Die Zukunft Libyens entscheidet sich in den kommenden Monaten. Die Weltgemeinschaft trifft sich am 23. Juni in Berlin
Libyenkonferenz
Wachposten der Bundeswehr stehen vor den Flaggen der Teilnehmerstaaten der Libyenkonferenz vor dem Bundeskanzleramt © picture alliance/dpa | Kay Nietfeld

Der Arabische Frühling von 2011 führte zum Sturz zahlreicher Diktatoren in der arabischen Welt. Auch in Libyen wurde mit Unterstützung der internationalen Gemeinschaft der jahrzehntelang herrschende Diktator Muammar al Ghaddafi gestürzt. Die Hoffnungen vieler Libyer, dass nach dem Sturz eine Ära der Demokratie beginnen könnte, wurden schnell zerschlagen. Es begann ein mittlerweile 10 Jahre andauernder Bürgerkrieg. Waren es zu Beginn vor allem nationale Milizen und Akteure, die sich bekämpften, kamen im Verlauf des Krieges internationale Akteure hinzu. Russland und die Türkei schickten aktiv Kämpfer und Truppen in das Land. EU-Staaten wie Frankreich und Italien versuchten durch intensive diplomatische Kontakte ihre Interessen zu wahren. So ist Italien das einzige EU Land, das seinen Botschafter nie aus Libyen abgezogen hat. Das Land wurde endgültig zum Spielball der Weltpolitik.

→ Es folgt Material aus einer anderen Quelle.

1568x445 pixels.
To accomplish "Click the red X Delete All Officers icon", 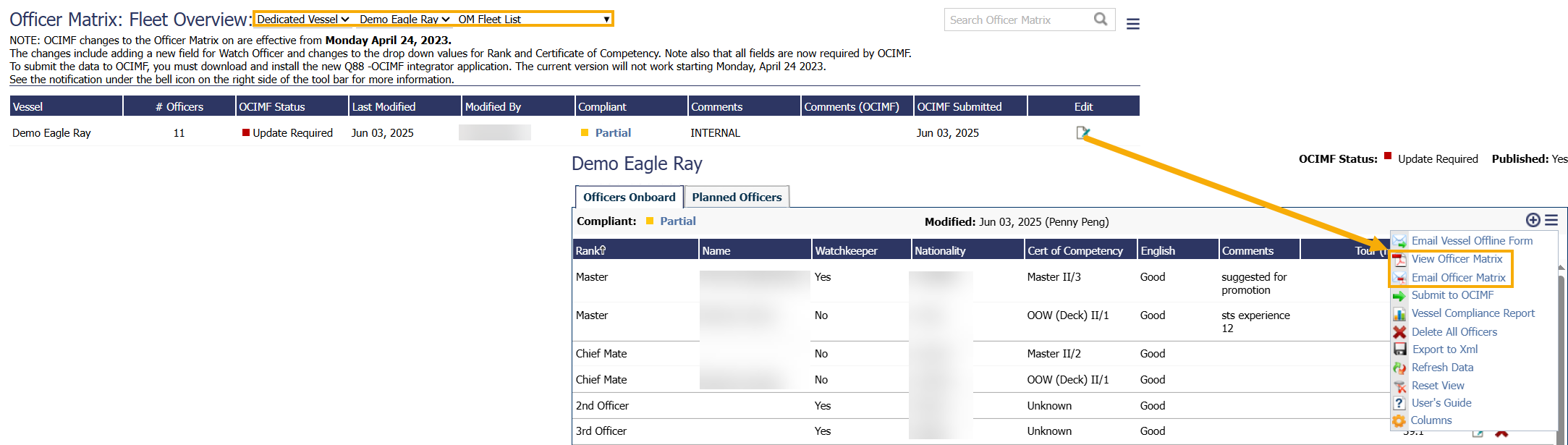I will click(x=1399, y=332).
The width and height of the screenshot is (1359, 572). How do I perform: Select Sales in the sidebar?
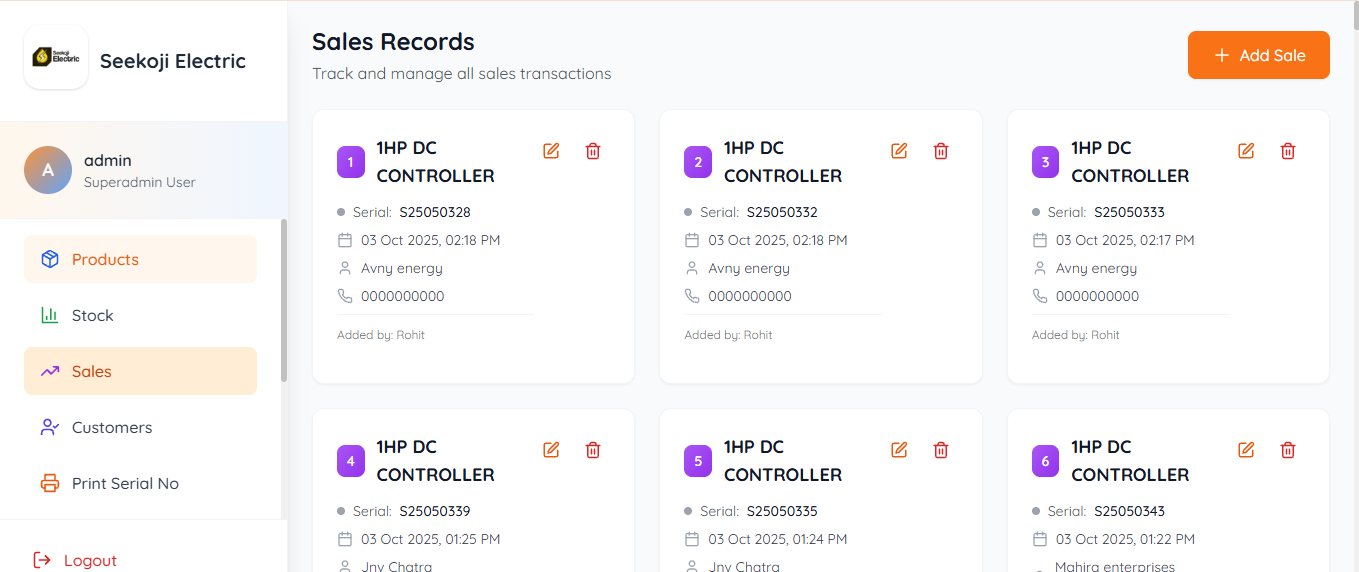click(140, 371)
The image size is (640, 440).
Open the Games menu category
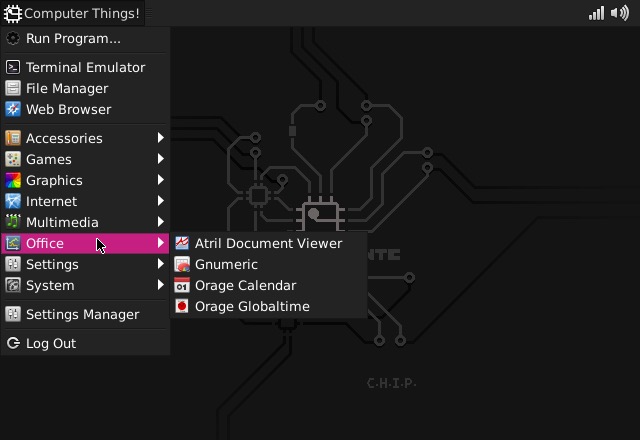[48, 159]
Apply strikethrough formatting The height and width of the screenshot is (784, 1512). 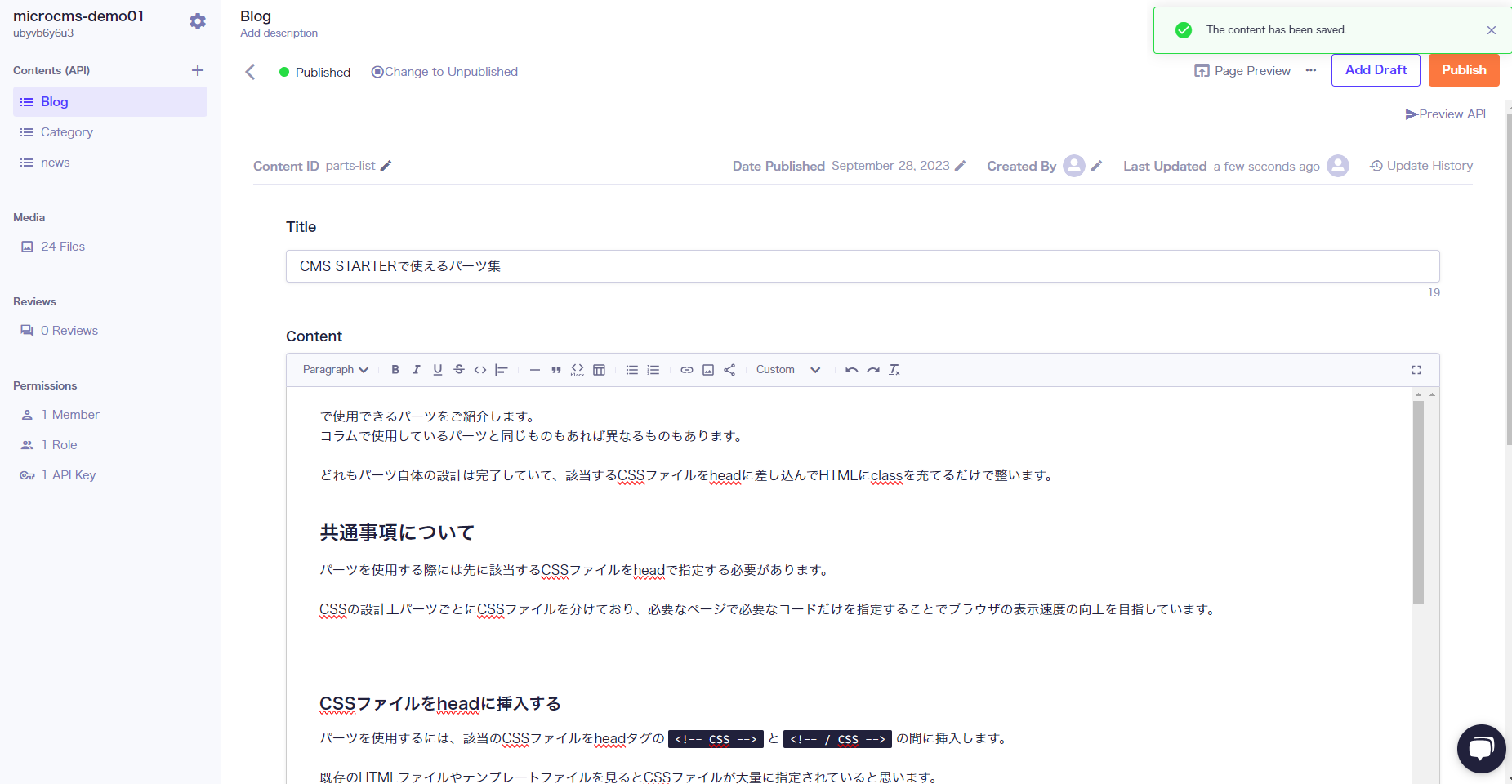click(459, 370)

Am 23. Juni treffen sich zum zweiten Mal nach der ersten Libyen-Konferenz im Jahr 2019 die zentralen Akteure des Konfliktes in Berlin, um ein Ende des Kriegsgeschehens auf diplomatischem Weg herbeizuführen. In den letzten Monaten wurde bereits viel erreicht. Die international anerkannte Regierung in Tripoli konnte sich mit dem den Osten des Landes kontrollierenden General Haftar auf eine Übergangsregierung einigen, die mittlerweile vom Parlament bestätigt wurde. Die zentrale Aufgabe dieser Regierung ist die Vorbereitung von Wahlen, die für den 24. Dezember 2021 vorgesehen sind. Im Anschluss soll eine konstituierende Versammlung eine Verfassung ausarbeiten, die das Land wieder zu Frieden und politischer Einigung führt.

Libyen mit seinen ca. 7 Millionen Einwohnern verfügt über die größten Öl- und Gasreserven Afrikas. Das Land hätte theoretisch das Potential dazu, ein Golfstaat am Mittelmeer zu sein. Neben dem Kampf um die Kontrolle der Ressourcen spielt Libyen eine zentrale Rolle für Migranten aus Subsahara-Afrika, die das Land auf dem Weg nach Europa passieren müssen.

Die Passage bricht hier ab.